Problem description
Write out again only the lines running from the one that contains "Task: Select the Double Room sub-item" to the end of the records below, including both the first and the last.

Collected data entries
<<<<
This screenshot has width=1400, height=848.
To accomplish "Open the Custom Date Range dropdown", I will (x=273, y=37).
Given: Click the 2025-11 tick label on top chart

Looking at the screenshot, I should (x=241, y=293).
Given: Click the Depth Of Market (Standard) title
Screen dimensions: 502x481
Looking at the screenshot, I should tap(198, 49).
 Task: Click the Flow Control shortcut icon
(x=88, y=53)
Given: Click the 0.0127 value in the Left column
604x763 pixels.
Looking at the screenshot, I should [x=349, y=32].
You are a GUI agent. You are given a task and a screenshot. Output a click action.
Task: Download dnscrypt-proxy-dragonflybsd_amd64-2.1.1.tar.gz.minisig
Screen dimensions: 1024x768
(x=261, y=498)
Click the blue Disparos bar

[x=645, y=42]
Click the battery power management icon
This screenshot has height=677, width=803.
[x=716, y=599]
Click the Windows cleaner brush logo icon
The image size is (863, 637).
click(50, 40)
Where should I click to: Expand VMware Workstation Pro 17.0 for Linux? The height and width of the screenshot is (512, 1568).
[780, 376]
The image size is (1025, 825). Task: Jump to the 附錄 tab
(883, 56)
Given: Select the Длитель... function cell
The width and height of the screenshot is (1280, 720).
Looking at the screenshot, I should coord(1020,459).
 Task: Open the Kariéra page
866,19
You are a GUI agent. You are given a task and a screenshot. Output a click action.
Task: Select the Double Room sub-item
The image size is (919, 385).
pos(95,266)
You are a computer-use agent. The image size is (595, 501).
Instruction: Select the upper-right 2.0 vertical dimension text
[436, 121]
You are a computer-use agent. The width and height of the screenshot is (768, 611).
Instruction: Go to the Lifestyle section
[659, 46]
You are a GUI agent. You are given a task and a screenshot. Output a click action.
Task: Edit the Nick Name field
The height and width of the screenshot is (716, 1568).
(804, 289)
>>>>
Your response
Task: Select the Double Room sub-item
The image size is (919, 385).
pos(95,266)
You are a computer-use agent. The image size is (595, 501).
Instruction: Select the upper-right 2.0 vertical dimension text
[436, 121]
You are a computer-use agent. The width and height of the screenshot is (768, 611).
Instruction: Go to the Lifestyle section
[659, 46]
You are a GUI agent. You are given a task and a screenshot. Output a click action.
Task: Edit the Nick Name field
The height and width of the screenshot is (716, 1568).
(804, 289)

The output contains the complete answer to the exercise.